## Work item
Print this span of the material below exactly: the line with "Instruction: Click the", the line with "The image size is (596, 562).", and every line between them, but nothing else.

## Given data
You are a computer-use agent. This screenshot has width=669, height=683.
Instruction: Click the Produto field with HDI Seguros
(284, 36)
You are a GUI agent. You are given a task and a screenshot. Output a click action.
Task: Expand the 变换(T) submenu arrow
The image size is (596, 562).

--

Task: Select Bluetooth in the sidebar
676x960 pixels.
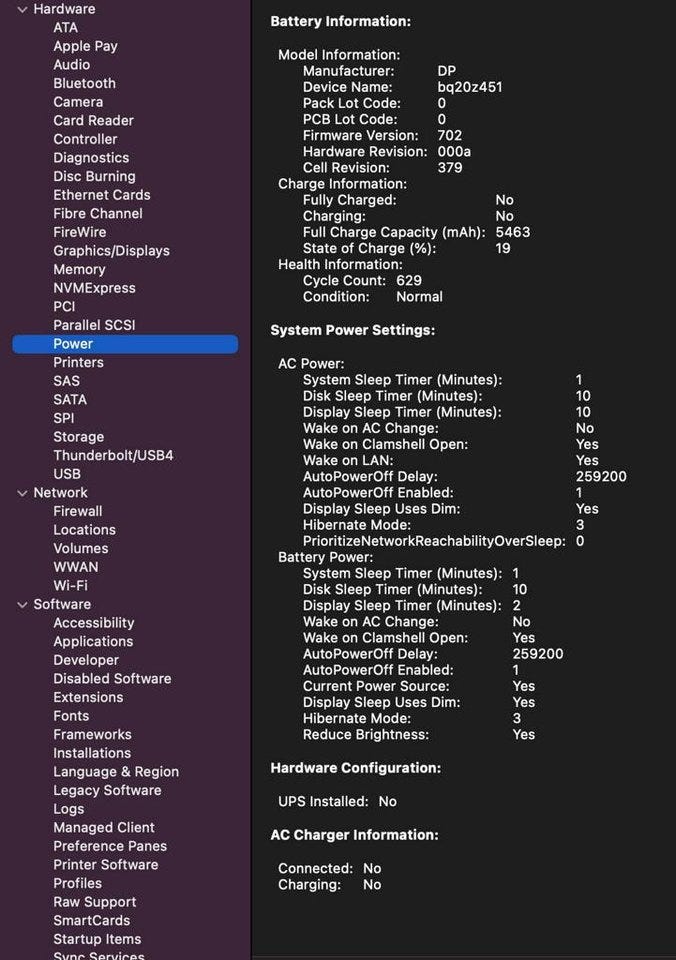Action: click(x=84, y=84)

## Task result
Instruction: Click the Produto field with HDI Seguros
(284, 36)
You are a GUI agent. You are given a task and a screenshot. Output a click action.
Task: Expand the 变换(T) submenu arrow
The image size is (596, 562).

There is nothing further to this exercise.